Cip taktıran insan için her şey çok kolay olacaktır. Onun sağlık sistemi kontrol altında olacaktır. O hata yaptığında ya da bozulmalar olduğunda uyarı alacaktır. Cip taktırmanın sadece iki sakıncası var. 1- İnsani dinamizme ihtiyaç olmayacağı için zaman içinde dinamik karakter kaybolacaktır. İnsan rüya gibi yaşayacak. 2- Kontrol altında olan insanı, kontrol eden yapay zekâ, gerekli durumlarda ölüme gönderecektir. Bazen de istediği deneylerde kullanılacaktır. (Kobay)
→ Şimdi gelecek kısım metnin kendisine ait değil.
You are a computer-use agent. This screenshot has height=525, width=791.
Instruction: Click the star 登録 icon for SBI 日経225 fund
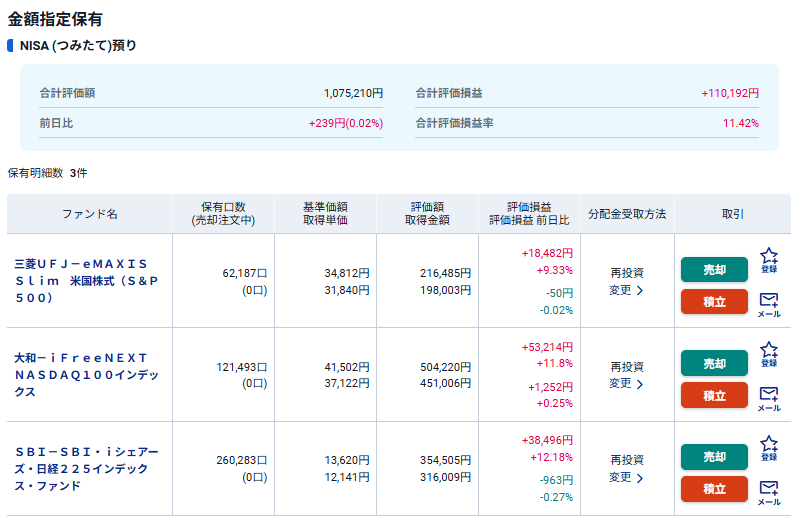tap(768, 447)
Özgür bireyleri ise dinamik ve meşakatli bir hayat beklemektedir.
Dinamik derken, insanın önüne birçok bariyer getirilmiştir. İnsanın kendi gayretiyle ve sahip olduğu şifrelere sürekli değer yüklemesi için onu dinamik bir hayat beklemektedir. Değer yüklenmesi, bazen kripto para ile bazen emek sayesinde olacaktır. Kripto parayı değerli tutabilmek bir akıl meselesidir.
Meşakatli derken ise insan kendi kaderini kendi eline alacaktır. Bu o denli kolay bir şey olmayacaktır. Hem fiziken, hem de zihnen çalışmak zorunda kalacaktır. Sağlık sistemi cip takmamış bireylere yardım etmeyebilir. Para kazanabilmek o denli kolay olmayacaktır. Cip takılı olmadığı için vatandaşlık maaşı olmayacaktır. Çalışma ise saatle ve saat karşılığı ücretle olacaktır. Cip taktıranlar, keyifle gezerken özgür bireyler, köle gibi çalışacaktır. İlginç değil mi özgür bireylerin köle, kölelerin ise özgür görünüm vereceği, bir dünyaya evriliyoruz. Gerçek efendiler köle gibi, gerçek köleler ise efendi gibi görünecek.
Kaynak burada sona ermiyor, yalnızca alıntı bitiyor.